Analysts are also warning that Thailand risks an economic downturn as farming communities are transformed into gray zones, with particular concerns emerging about the plight facing households led by elderly people in rural areas. The agricultural sector employs 33% of the 36 million labor force, with the average age of the farmer now a ripe 52 years; many work into their mid-70s.
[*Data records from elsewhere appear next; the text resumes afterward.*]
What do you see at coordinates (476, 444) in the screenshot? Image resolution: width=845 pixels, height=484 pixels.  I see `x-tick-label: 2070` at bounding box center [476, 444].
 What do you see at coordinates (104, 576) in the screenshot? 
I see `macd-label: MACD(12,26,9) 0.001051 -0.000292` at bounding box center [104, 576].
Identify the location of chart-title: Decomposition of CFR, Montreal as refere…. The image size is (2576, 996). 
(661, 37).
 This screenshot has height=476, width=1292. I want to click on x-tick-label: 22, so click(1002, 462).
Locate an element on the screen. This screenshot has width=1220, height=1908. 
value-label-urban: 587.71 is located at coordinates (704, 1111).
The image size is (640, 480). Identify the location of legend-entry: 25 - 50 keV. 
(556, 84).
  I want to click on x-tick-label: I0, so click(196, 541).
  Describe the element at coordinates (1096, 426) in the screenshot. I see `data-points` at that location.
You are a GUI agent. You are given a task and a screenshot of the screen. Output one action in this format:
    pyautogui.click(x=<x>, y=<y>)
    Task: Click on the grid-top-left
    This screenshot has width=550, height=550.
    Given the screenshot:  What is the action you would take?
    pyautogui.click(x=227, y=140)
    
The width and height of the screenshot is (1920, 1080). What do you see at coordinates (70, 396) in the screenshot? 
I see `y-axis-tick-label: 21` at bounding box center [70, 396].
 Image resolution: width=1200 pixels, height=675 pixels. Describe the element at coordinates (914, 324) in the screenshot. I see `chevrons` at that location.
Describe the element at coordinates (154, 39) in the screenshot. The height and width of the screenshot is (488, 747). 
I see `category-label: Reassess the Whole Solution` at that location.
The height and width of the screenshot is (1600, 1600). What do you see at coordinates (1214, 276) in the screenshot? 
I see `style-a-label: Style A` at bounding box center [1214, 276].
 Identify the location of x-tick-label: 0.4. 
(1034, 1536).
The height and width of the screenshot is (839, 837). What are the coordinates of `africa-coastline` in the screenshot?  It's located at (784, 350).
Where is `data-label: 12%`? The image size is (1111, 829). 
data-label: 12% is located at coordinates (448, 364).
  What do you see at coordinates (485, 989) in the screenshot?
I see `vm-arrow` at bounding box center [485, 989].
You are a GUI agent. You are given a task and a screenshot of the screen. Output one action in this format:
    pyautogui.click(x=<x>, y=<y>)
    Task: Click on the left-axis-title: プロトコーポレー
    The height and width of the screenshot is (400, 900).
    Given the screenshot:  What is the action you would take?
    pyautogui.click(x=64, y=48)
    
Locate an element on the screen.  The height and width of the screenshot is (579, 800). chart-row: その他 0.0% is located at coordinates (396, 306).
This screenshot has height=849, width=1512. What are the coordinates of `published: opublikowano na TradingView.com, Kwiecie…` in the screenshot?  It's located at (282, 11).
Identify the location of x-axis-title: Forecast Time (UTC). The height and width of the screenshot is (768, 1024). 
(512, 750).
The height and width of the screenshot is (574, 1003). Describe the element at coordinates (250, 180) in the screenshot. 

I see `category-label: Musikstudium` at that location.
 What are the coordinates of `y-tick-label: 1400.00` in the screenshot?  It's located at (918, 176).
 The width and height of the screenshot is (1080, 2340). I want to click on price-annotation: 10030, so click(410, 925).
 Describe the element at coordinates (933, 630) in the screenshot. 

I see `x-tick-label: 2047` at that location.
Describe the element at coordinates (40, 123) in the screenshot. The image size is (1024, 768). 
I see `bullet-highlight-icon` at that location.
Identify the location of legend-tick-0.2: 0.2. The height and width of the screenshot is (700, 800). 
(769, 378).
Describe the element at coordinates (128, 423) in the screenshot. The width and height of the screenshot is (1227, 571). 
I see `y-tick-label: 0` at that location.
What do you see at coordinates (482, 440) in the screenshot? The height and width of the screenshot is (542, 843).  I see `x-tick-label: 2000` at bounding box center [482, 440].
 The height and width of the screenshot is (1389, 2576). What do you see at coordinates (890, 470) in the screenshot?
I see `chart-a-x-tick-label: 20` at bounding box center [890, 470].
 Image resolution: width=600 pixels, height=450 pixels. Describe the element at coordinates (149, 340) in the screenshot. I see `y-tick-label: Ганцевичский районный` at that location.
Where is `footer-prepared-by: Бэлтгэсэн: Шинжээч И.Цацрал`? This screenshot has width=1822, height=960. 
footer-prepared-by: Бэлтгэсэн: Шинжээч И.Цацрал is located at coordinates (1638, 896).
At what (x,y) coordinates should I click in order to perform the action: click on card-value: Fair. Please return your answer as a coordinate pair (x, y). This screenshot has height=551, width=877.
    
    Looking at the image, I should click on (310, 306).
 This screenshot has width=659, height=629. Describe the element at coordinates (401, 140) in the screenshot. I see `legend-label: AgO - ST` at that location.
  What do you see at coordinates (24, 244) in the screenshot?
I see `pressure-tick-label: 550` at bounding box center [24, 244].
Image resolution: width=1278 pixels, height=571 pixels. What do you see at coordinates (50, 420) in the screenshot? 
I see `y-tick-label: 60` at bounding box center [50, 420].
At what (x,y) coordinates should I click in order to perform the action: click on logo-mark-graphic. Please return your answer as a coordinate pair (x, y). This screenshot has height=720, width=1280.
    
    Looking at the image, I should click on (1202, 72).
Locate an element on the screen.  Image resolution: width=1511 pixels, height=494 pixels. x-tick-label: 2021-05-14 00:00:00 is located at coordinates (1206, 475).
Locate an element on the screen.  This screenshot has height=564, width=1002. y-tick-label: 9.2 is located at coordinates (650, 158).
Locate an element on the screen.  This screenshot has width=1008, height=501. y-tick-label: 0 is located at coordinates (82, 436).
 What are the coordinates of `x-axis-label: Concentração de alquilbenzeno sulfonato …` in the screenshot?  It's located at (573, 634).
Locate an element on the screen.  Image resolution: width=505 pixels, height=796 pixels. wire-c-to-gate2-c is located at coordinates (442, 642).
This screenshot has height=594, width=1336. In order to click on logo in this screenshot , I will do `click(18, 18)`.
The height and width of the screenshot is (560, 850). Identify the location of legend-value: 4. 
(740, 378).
There are two major explanations for the rapid depopulation of farming areas. One is Thailand's low fertility rate, which at 1.4 children per woman is well below the rate needed to sustain current population numbers. The second is the allure of wages in less hostile environments in Thailand's manufacturing, industrial and service businesses, which has generated a population drift to urban areas. Bangkok taxis are a testament to the draw of the cities: Farmer's sons from Isaan, as the northeastern rice-growing plateau is known, are the drivers most likely to be found behind the wheels of the capital's fluorescent colored cabs.
Attempts to reverse these trends are unlikely to succeed: "Thailand's demographic dividend [a period of rapid growth in the productive workforce] peaked in 2010, and Thailand has been going downhill the past six years," said a foreign researcher at an international financial services company, who asked not to be named. On present trends, Thailand's workforce is expected to shrink by 10% over the 30 years from 2010 to 2040, which could reduce the country's rate of economic growth.
Meanwhile, Khon Kaen's pioneering role in grappling with these new concerns has made it an essential pit stop for officials from other cities. Bureaucrats from Phuket, the resort island in southern Thailand, were among those who came on a recent study tour. They left with colorful brochures describing the municipality's blueprint for its three types of ageing residents -- those who still go out, those who stay at home, and those who are bed-ridden.